We are all humans, beautiful, imperfect human beings, feeling many emotions daily and sometimes all at once.
I want to start by saying how proud I am of myself, of my growth journey, of all the battles I fight, of the healing I have been pushing myself towards, I truly believe in the person I thrive everyday to meet and I am satisfied with the hustle I put my mind through to conquer whatever I desire.
However, I have bad days as well, I have flaws that are hard to love and heavy to carry. For the past three days or so, I've been focusing on those parts of me, the bad ones, mostly because some of my friends are pointing them out, and being the meticulous, anxious person I am, I just can't wrap my head around them.
It's easy to mention that "I should love my wounds and imperfections", but in reality my ego is stronger, refusing to embrace and hold these "not so lovable parts" in me and accepting them as they are.
I can be bossy sometimes, over protective, low on energy, selfish with my needs and desires, unsociable and a complete poker face, and all at once, I sense as if I am not worthy of love, throwing away all the rare and majestic parts in my soul that make someone want to hold onto me or anyone attracted to my positive aura.
And it's so weird that often when I think of all these weak points, I admire and grasp to them because they mold me as a unique individual, full of scars and blisters yet powerful and humble to evolve calmly and mindfully.

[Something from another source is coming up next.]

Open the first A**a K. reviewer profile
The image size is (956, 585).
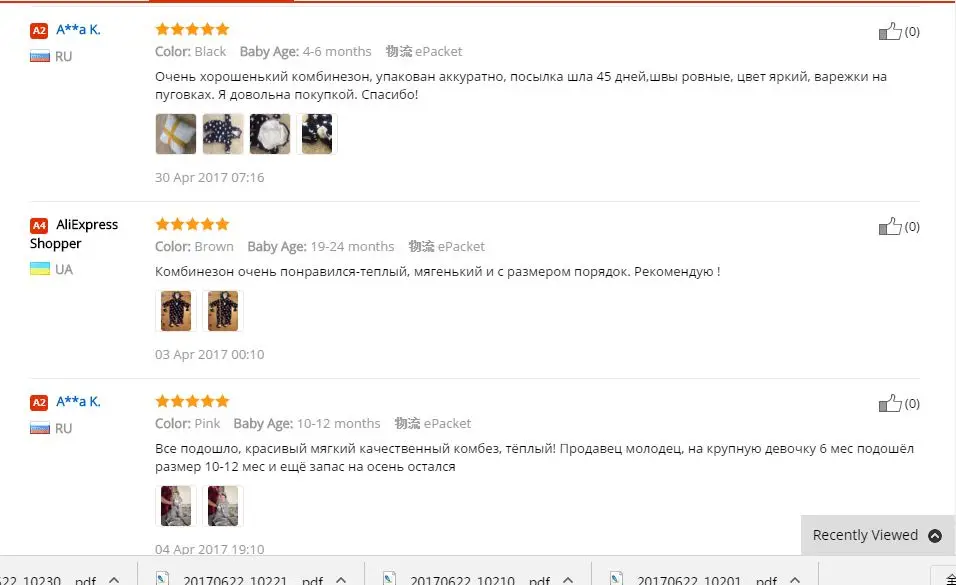point(78,29)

And on other days, "the bad days", these blemishes manifesting in my personality deplete my self esteem and leave me carrying the mountains I should have climbed.
Clashing battles alone can be vulnerable a lot of times, and as much as we want to be independent, as much as we prosper to become our own safe place, it's delightful to have someone by our side, to enbosom us and hold all these wounds we bear inside, to focus on the healing rather than the hurt, to see the light shining through our broken souls rather than the brokenness itself.
Working on the best version of me everyday, learning to accept my uniqueness and trying to go easy on my fragile self.